### What is required
Please pull out every line of the rows below that contains the word "width".

### Entries supplied
[Start]

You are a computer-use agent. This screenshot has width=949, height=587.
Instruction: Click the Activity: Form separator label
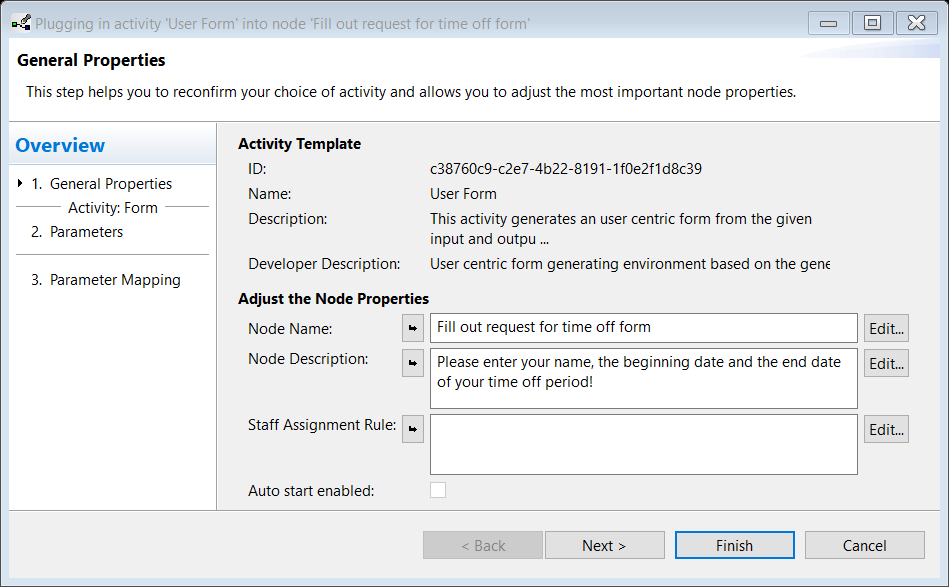[x=113, y=208]
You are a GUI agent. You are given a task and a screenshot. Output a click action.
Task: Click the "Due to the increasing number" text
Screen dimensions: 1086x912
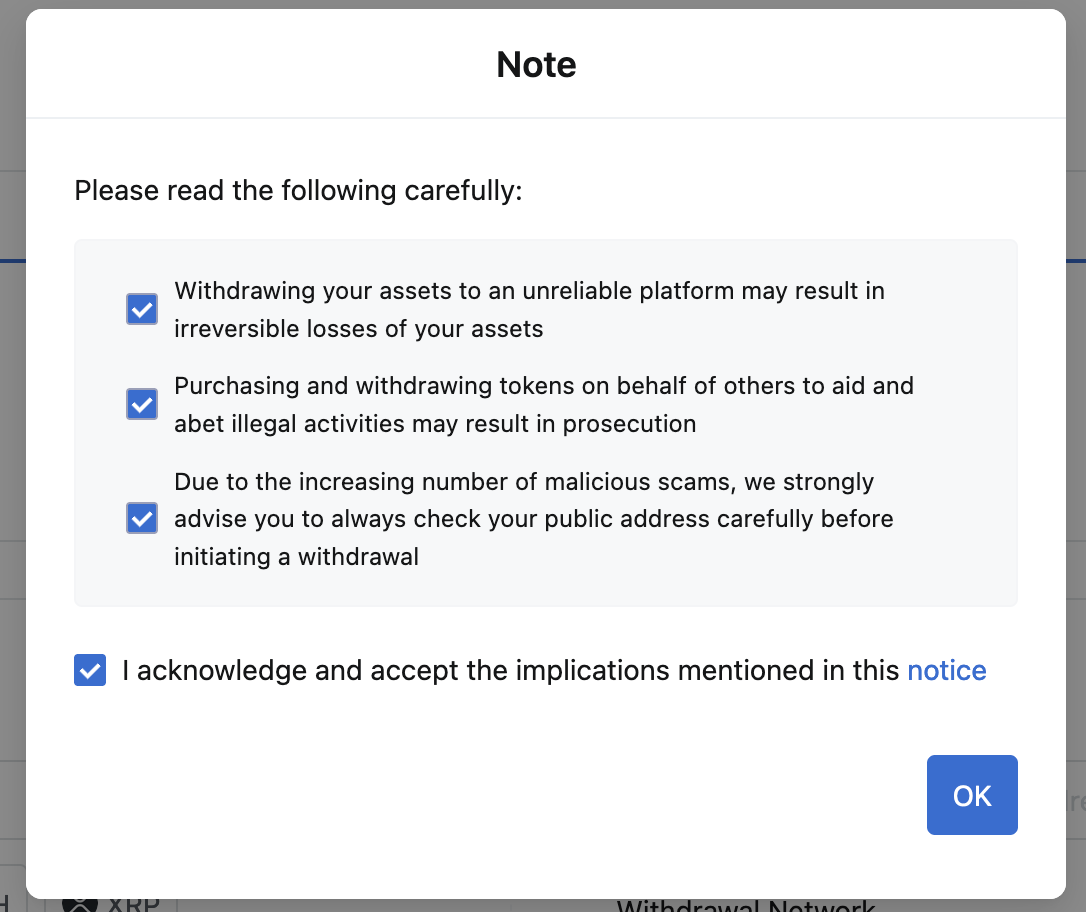tap(523, 482)
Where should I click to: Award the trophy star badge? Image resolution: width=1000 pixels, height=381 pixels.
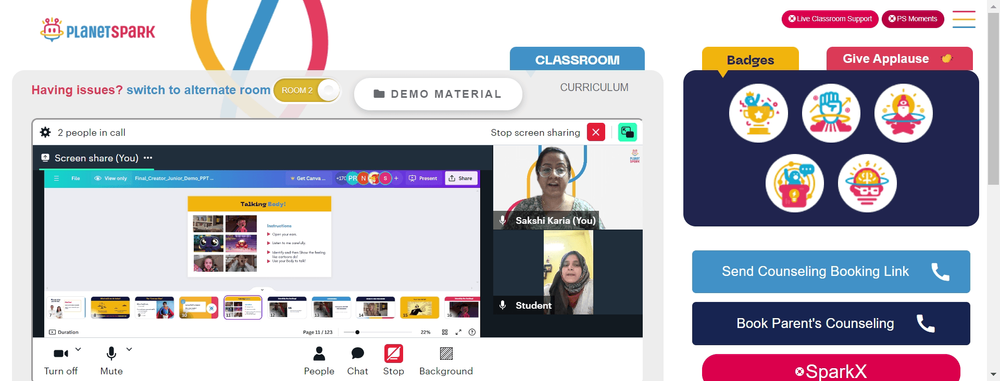[758, 113]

[End]

### Complete answer
You are a computer-use agent. This screenshot has width=949, height=587.
Where should I click to: Award the trophy star badge? Image resolution: width=1000 pixels, height=381 pixels.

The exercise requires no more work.